Development install¶
For development, install in editable mode with the docs extra:
git clone https://github.com/jmschrei/cherimoya.git
cd cherimoya
pip install -e .[docs]
The docs extra adds sphinx, furo, and
sphinx-copybutton, which you need to build this documentation
locally:
cd docs
sphinx-build -b html . _build
The build produces docs/_build/index.html. Read the Docs runs the
same command with the same dependency set.
Running the tests¶
The test suite lives in tests/ and uses pytest.
pytest tests/
Test files:
File |
Covers |
|---|---|
|
Cheri Block forward parity (CPU vs training Triton vs inference megakernel), backward parity against CPU autograd, weight-cache invalidation, dtype matrix. |
|
Full Cherimoya forward/backward parity, no_grad == grad-enabled equivalence, EMA-applied save/load round trip. |
|
|
|
EMA update/apply/restore semantics. |
|
|
|
Evaluation-metric correctness. |
|
End-to-end fit step on tiny data: confirms optimizers, schedulers, EMA, and checkpoint paths are wired correctly. |
|
JSON merge and default-handling helpers. |
Markers:
@pytest.mark.cuda— requires a CUDA device; skipped on CPU-only hosts.@pytest.mark.triton— requires both a CUDA device and a Triton install.
Both markers are wired through tests/conftest.py, which also
disables torch.compile for the suite so tests don’t pay the
several-minute autotune cost on every run.
To run only the CPU-safe subset:
pytest tests/ -m "not cuda and not triton"

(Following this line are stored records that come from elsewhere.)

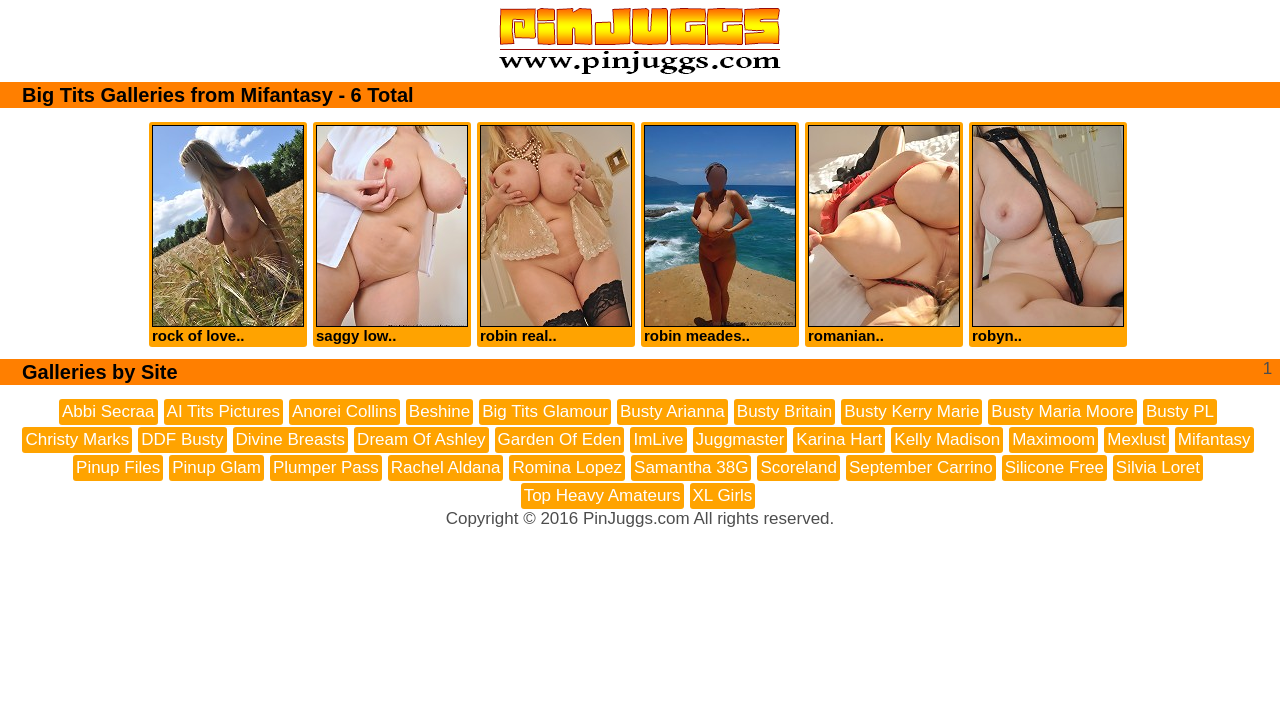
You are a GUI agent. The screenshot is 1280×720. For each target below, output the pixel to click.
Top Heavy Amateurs (602, 495)
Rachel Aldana (446, 467)
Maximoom (1053, 439)
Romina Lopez (567, 467)
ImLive (658, 439)
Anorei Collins (344, 411)
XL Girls (723, 495)
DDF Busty (182, 439)
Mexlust (1136, 439)
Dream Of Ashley (421, 439)
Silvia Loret (1158, 467)
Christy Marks (77, 439)
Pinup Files (118, 467)
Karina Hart (839, 439)
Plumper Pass (326, 467)
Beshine (439, 411)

To run only the GPU parity tests:
pytest tests/ -m "cuda or triton"
Benchmarking¶
bench_kernels.py at the repo root is a standalone script that
times the three forward paths and checks they all agree within
machine precision. It is intentionally not packaged with the
install. Run it with:
python bench_kernels.py
See Benchmarks for the published numbers and the measurement methodology.
Coding conventions¶
Tabs, not spaces. The codebase uses tab indentation throughout.
Channels-last layout
(N, L, C)is used inside the Cheri Block backbone. The input stem and output heads do the necessary transpositions. New blocks should follow the same convention.fp32 for normalization statistics even under bf16 autocast. Both the CPU fallback and the Triton kernels accumulate
sum/sq_sumin fp32; this is load-bearing for stability and shouldn’t be changed casually.Triton autotune keys. Kernels are keyed by
(C, L)so the same configuration is reused across batches with the same shapes. Adding a new kernel that depends on a new shape parameter should add that parameter to the key.No public bias terms inside Cheri Blocks. The input stem, profile head, and count head use biases; the block layers do not. This is intentional (see Architecture).